Subprime plus two. One of our axioms here at the Daily Reckoning is that information degrades like magnetism or radiant heat – by the square of the distance from the source.
We mention it today, because it helps explain the troubles in the subprime mortgage market. The old fashioned banker used to sit at his oak desk, and if a man wanted to borrow money, he’d have to sit down in the chair opposite him and explain himself. The banker would then ask a lot of nosey and awkward questions. And then, unless the two men knew each other, he’d want to see some proof – tax forms, pay slips, deeds, etc.
The banker would already have the man’s banking records in front of him, because the man wouldn’t dare to ask for a loan unless he’d been a good customer for at least a few years. And the banker probably would have driven by to take a look at the house, too, just to make sure it looked solid.
The whole encounter was laced with suspicion and doubt. Would the borrower lose his job? Did he have a drinking problem? Were things okay between him and his wife? How much was the house really worth? In the unlikely event that the bank had to sell it to get its money back, would there be enough margin for error? Lend 100% of the purchase price? You’d have to take your business elsewhere!

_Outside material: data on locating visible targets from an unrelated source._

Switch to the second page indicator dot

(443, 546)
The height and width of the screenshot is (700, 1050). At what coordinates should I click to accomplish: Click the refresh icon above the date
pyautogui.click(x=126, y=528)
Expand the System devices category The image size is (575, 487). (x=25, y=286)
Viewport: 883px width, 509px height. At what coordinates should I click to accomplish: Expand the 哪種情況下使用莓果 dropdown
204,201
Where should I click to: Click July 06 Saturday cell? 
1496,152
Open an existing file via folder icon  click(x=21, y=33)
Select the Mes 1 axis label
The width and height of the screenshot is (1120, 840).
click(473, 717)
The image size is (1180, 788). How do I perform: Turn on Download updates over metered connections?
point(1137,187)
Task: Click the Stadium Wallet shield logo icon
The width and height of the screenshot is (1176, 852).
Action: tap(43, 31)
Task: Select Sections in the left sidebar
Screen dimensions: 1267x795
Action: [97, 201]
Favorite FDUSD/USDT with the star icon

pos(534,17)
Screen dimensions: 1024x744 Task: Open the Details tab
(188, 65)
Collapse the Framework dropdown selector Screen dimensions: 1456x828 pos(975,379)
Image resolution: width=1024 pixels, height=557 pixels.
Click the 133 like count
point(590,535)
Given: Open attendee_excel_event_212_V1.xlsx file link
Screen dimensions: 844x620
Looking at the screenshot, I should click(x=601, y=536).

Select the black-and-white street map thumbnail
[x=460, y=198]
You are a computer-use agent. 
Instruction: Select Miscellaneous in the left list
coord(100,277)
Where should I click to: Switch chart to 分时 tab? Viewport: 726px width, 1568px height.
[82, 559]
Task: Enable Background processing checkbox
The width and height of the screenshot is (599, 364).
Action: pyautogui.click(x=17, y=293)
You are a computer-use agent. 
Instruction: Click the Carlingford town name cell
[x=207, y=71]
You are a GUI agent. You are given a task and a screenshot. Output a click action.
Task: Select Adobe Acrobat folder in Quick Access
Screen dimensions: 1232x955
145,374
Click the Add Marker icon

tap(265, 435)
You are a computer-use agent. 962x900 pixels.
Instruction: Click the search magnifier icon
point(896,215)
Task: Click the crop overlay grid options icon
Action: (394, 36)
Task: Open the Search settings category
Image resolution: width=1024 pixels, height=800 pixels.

But in the great housing boom of 2006-2007, the suspicion and doubts disappeared, along with the oak desks and nervous interviews. No credit? No money? No job? No problem…
And then, the whole affair took two giant steps away from the basic transaction. The loan originator, we suspect, may not have met his borrower in some cases. But there is no doubt at all that the financier who put the loan into a mortgage-backed security had never laid eyes on him at any time.
And the math whiz who invented the collateralised debt obligation into which the mortgage was eventually stuffed, could care less if there was even a human being attached at the other end of his geekery. By the time the mortgage finally came to rest in the hands of an investor he had no idea what he actually had.